Rejection is a strange thing. It can be debilitating. It can be motivating. It can also take a long time to see what it means in the long view of one’s life.

I was just thinking about it yesterday. Many years ago, I was living in Ventura, California. I was about 3 years into making a living as a musician and was at the time part of a quartet. We had a steady gig in Yosemite playing at various venues there. The guys had been talking with some other musicians in Santa Barbara about doing more of a rock band thing, a regular gig at a club in nearby Carpinteria. I joined in for a few rehearsals. Then I was informed they didn’t have room in the new band for me.

It was an economic decision: Why split the pay 5 ways instead of 4? What hurt most, of course, was the fact these guys were my friends. That’s a personal kind of rejection which stings.

Naturally I was bummed out. After living with that rejection for a few days, I was confronted with the question: What would I do now? The safest and most rational course of action: Go back into academics, get my doctorate like I’d planned to do. My year away from school to explore my creative interests as a musician had turned into three and what had it gotten me?

And yet…

After some long inner conversations, I realized I wasn’t ready to give up. The pull I felt toward the creative was still too strong. Returning to academics at that point would have felt like resigning myself to something ‘less than’.

I made a decision and shifted into being a solo musician. Applied myself even more diligently to the craft. Learning new songs. Practicing guitar. Studying songwriters. Reading books. Watching movies. Feeding my soul in the hopes I would become a better songwriter. And always writing.

For three years, I averaged 300 gigs per year.

I also developed my stage persona chops. That led me to try my hand at stand-up comedy for two years which ultimately resulted in my saying this: “I can do that.”

So while the sting of that rejection by my band-mates was very real and hurtful at the time, when I look back on it through the lens of my personal history, it’s likely I never would have discovered screenwriting had I not been rejected.

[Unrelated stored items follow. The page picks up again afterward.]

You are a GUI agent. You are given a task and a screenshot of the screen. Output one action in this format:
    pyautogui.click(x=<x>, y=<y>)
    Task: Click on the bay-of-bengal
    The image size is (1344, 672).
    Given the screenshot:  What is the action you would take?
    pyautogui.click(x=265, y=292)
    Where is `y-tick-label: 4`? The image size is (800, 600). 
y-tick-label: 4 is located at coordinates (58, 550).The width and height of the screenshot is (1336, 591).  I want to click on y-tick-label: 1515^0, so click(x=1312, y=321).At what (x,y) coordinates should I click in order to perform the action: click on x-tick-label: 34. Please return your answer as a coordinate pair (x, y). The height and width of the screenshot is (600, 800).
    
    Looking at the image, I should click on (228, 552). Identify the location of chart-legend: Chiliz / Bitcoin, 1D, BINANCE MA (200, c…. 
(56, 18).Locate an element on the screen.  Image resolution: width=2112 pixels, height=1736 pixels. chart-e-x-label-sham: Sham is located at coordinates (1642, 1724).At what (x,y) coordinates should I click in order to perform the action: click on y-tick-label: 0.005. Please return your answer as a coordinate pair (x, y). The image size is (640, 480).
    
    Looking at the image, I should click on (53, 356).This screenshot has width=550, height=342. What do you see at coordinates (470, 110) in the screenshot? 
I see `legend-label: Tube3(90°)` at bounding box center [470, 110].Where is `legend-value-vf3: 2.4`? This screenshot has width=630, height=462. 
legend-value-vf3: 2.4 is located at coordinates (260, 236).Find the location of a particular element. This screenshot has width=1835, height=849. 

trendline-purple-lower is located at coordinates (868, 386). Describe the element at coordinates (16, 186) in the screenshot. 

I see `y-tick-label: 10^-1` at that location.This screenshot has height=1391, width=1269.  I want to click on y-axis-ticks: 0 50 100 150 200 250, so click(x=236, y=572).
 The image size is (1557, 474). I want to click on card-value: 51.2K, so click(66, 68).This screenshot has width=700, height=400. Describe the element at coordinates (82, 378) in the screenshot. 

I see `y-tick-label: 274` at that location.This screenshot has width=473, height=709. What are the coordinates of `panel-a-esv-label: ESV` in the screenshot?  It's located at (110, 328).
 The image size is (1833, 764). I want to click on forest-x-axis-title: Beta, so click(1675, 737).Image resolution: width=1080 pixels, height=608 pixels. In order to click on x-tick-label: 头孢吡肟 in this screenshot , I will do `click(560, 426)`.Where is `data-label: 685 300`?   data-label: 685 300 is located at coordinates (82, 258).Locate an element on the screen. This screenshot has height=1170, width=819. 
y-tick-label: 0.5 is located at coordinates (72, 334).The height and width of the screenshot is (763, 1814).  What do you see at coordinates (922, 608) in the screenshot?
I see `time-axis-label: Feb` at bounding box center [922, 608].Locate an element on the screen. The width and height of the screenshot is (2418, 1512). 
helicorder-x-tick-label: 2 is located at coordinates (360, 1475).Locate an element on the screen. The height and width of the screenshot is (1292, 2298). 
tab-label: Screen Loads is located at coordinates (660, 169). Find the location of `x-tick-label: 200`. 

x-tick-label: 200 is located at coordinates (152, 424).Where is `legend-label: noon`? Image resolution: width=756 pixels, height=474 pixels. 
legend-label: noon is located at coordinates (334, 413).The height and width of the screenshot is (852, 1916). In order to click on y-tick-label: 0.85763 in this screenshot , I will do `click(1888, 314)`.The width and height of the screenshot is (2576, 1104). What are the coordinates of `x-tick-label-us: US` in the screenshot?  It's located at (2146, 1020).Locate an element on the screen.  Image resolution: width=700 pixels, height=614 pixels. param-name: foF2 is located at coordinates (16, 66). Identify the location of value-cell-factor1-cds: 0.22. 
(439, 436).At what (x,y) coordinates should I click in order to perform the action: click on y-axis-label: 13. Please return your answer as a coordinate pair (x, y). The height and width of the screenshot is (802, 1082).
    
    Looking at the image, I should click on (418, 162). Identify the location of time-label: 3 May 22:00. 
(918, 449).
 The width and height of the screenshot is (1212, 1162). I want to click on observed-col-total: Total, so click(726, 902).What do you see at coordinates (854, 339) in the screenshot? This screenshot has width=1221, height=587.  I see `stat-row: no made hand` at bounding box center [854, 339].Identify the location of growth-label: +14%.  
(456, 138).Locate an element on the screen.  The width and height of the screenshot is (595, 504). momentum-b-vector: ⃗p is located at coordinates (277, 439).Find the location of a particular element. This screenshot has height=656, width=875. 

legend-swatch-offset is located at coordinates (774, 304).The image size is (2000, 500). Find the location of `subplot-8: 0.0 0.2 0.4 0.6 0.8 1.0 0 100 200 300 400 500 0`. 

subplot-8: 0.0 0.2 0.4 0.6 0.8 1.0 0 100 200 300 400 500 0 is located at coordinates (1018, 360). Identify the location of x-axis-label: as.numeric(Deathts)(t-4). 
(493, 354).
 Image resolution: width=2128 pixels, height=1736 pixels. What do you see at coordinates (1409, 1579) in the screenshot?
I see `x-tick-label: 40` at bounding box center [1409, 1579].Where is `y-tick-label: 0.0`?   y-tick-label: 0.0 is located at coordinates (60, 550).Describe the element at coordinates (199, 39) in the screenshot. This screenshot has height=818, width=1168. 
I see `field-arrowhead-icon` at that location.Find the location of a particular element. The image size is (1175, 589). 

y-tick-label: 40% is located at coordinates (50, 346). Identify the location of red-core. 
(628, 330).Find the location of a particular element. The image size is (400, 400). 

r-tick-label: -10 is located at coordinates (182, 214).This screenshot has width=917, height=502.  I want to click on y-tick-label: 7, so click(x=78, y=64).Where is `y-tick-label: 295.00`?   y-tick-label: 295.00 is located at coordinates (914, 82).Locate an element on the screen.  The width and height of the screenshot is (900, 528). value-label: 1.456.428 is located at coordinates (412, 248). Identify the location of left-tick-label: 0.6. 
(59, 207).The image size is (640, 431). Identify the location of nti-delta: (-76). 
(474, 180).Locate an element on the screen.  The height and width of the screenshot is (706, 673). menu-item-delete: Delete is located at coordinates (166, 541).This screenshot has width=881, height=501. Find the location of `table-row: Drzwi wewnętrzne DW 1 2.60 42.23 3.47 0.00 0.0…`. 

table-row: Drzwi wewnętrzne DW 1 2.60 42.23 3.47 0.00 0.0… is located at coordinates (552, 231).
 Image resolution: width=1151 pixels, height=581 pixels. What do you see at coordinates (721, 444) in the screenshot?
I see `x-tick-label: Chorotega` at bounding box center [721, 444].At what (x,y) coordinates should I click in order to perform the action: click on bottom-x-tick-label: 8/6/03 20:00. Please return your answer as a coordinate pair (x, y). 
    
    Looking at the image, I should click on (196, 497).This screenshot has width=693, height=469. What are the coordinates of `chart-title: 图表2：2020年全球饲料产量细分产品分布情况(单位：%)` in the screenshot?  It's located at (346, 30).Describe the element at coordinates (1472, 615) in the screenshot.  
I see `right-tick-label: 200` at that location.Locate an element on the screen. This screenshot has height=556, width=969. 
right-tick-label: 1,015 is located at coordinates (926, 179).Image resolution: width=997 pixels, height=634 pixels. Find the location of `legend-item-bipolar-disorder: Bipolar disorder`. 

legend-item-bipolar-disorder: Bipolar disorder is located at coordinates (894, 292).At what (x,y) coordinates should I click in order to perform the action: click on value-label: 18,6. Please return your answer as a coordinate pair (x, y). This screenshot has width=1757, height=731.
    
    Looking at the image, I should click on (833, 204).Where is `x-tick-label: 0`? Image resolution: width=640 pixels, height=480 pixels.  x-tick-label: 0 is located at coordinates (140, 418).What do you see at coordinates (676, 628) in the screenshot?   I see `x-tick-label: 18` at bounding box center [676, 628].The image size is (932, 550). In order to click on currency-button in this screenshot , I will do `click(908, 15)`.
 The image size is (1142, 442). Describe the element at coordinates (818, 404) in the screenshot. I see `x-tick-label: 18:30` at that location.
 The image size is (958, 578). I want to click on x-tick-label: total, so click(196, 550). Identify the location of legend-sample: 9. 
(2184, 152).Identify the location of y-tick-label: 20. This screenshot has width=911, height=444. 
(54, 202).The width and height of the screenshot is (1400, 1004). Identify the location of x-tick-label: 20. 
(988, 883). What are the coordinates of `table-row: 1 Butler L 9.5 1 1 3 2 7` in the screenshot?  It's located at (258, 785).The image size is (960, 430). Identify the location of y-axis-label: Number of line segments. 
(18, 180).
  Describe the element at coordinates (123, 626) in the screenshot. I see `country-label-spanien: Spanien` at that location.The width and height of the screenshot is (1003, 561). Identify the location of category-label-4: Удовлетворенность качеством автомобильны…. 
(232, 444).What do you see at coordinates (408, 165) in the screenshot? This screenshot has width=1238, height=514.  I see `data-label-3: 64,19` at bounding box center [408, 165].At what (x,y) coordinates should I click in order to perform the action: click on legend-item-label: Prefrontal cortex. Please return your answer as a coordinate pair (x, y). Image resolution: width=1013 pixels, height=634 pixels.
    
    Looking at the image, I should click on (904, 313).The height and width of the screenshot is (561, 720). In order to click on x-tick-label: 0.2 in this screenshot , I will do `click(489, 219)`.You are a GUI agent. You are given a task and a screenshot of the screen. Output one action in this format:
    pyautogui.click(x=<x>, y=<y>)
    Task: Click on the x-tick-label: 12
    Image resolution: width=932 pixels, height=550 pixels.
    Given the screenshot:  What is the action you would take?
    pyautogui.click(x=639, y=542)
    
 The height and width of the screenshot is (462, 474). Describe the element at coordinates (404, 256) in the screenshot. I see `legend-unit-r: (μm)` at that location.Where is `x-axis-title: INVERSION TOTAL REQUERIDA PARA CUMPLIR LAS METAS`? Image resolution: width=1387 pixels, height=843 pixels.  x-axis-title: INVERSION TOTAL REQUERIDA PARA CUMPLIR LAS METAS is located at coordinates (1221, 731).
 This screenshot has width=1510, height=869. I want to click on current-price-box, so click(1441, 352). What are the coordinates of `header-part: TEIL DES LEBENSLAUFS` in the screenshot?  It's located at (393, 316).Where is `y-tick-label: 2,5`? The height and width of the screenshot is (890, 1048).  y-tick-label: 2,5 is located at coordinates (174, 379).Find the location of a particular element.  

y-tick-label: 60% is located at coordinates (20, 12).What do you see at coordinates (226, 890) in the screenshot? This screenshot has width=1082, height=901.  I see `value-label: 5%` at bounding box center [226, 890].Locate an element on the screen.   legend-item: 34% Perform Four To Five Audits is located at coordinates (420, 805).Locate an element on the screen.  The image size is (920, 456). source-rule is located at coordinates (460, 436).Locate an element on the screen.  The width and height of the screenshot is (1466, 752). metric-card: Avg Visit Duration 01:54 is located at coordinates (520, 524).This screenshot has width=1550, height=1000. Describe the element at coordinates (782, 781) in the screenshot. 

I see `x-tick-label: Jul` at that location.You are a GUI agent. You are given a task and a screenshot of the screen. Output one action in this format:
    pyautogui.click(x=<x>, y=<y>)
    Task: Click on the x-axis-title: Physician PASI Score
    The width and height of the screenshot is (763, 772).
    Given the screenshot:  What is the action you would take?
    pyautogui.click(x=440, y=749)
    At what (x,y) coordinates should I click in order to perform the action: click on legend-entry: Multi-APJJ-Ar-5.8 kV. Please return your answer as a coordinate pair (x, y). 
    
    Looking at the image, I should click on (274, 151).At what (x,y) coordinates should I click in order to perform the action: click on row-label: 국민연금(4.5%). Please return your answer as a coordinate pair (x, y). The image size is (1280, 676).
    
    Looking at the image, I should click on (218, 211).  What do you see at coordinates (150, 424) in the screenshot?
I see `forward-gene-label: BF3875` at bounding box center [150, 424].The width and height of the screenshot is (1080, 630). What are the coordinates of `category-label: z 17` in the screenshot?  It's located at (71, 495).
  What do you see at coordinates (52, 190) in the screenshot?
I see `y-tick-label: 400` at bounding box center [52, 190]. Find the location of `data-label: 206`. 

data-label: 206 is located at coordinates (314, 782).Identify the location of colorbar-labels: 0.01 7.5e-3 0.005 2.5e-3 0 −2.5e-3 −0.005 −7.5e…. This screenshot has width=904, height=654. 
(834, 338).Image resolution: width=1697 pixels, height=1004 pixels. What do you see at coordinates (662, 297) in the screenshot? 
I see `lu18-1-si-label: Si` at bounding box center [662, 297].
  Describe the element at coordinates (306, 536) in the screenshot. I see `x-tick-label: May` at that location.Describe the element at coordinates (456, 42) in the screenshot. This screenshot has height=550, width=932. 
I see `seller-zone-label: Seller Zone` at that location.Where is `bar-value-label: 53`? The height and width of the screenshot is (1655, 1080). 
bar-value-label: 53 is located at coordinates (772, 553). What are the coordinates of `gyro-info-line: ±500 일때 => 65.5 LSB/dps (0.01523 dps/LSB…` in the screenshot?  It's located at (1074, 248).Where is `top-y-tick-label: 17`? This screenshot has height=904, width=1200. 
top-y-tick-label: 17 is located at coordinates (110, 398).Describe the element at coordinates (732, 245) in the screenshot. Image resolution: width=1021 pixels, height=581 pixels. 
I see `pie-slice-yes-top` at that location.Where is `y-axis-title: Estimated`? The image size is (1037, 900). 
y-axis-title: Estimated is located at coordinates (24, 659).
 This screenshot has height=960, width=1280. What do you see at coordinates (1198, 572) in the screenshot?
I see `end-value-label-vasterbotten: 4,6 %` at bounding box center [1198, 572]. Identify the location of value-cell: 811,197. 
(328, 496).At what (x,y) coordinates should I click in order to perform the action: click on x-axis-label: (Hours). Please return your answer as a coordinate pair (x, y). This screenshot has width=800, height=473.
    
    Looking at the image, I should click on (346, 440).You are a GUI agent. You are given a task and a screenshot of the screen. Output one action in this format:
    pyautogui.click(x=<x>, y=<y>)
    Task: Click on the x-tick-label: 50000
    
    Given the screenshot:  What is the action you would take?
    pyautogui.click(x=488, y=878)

I don’t know. Maybe the only way one can read the tea leaves of what rejection means is in the past tense. Look at where you are today. Or where you end up tomorrow. Then track the trajectory of choices and events which lead you to the present. Was there some causality at work?

Ultimately we may never know. However it brings me back — yet again — the message of the Hero’s Journey: “Follow your bliss.” Discover that which enlivens you, an activity which brings you joy, a calling which provides meaning to your life, something you’re good at and passionate about… and do THAT. Measure what you do not so much by success in a material sense, but by the purpose pursuing your bliss brings to your efforts and life in general.

Whoa, Tim. Evidently your post inspired this lengthy response. Should probably turn this into a blog post. Would you mind if I linked to your post? Rejection is such a common experience for anyone involved in the creative arts, it’s a good subject for the GITS community to consider.

In any event, hope you are well. Still in Asheville?